Denver voters will now have a chance to weigh in about the proposal, which will allow marijuana use in social settings – specifically selected bars and restaurants in the Mile High City, as outlined in our previous coverage below.

A Facebook post by Kayvan Khalatbari, the program’s most prominent proponent, was just as simple, yet considerably more exuberant. Under the photo shared at the top of this post, Khalatbari wrote, "We’re on the ballot, baby! Denver’s Neighborhood-Supported Cannabis Social Use Campaign making moves, making history."

As we’ve reported, the measure required 4,726 valid signatures for ballot qualification, and Khalatbari and company submitted more than double that amount: approximately 10,800.
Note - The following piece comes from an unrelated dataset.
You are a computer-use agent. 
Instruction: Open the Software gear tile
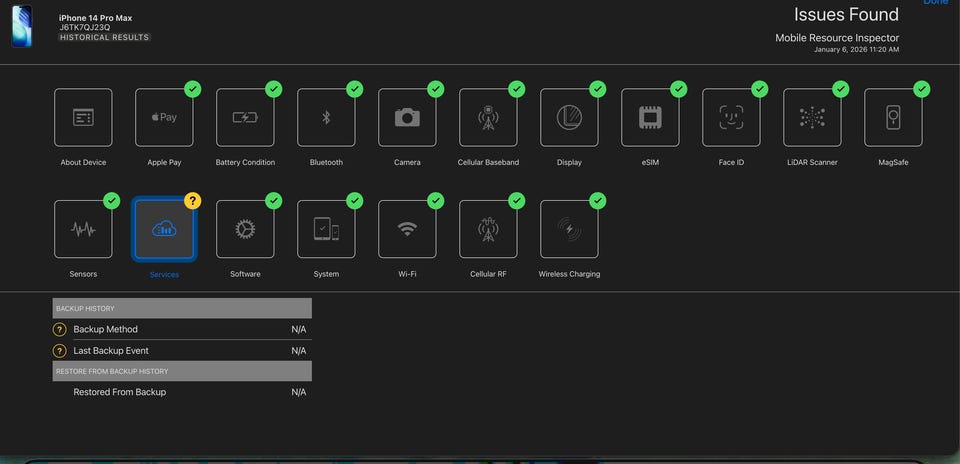(x=245, y=229)
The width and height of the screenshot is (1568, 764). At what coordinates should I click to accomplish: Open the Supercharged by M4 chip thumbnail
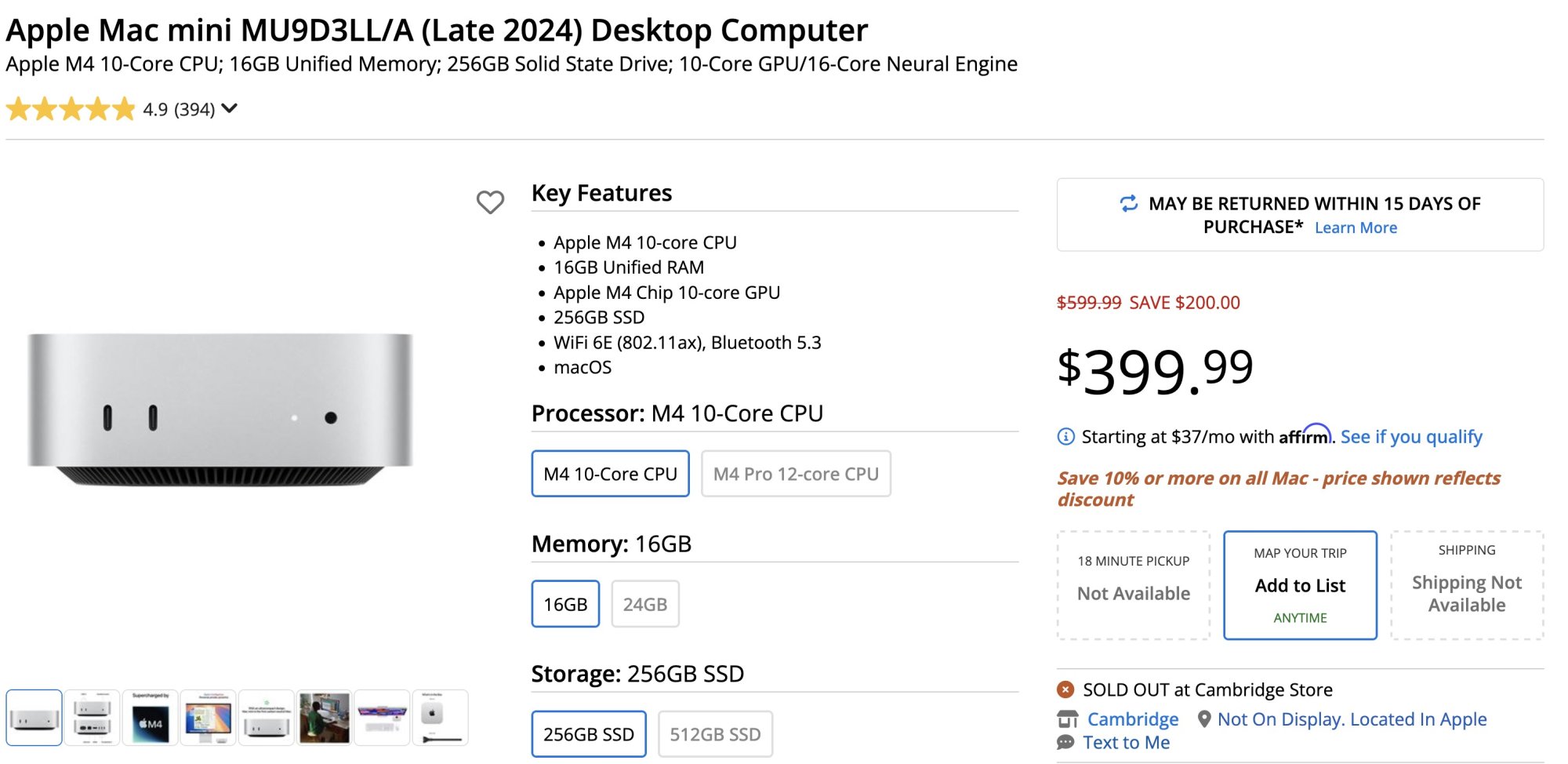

Denver NORML has not yet responded publicly to the pilot program achieving its latest threshold. Previously, the organization questioned the wisdom of allowing cannabis consumption at venues where alcohol is served; its own approach called for cannabis-only settings. But after the Denver Responsible Use Initiative didn’t receive the Denver Elections Division’s blessing, its author, attorney Judd Golden, noted that "the consistent position of NORML is that any expansion of places for people to legally consume this legal product is a good thing." At the same time, however, he acknowledged "practical and legal issues about how they want to do it. The bar thing has been quite an object of contention."

Here’s the language that will appear on the ballot regarding the Neighborhood Supported Cannabis Consumption Pilot Program:

Shall the voters of the City and County of Denver adopt an ordinance that creates a cannabis consumption pilot program where: the City and County of Denver (the “City”) may permit a business or a person with evidence of support of an eligible neighborhood association or business improvement district to allow the consumption of marijuana (“cannabis”) in a designated consumption area; such associations or districts may set forth conditions on the operation of a designated consumption area, including permitting or restricting concurrent uses, consumptions, or services offered, if any; the designated consumption area is limited to those over the age of twenty-one, must comply with the Colorado Clean Indoor Air Act, may overlap with any other type of business or licensed premise, and cannot be located within 1000 feet of a school; a designated consumption area that is located outside cannot be visible from a public right-of-way or a place where children congregate; the City shall create a task force to study the impacts of cannabis consumption permits on the city; the City may enact additional regulations and ordinances to further regulate designated consumption areas that are not in conflict with this ordinance; and the cannabis consumption pilot program expires on December 31, 2020 or earlier if the City passes comprehensive regulations governing cannabis consumption?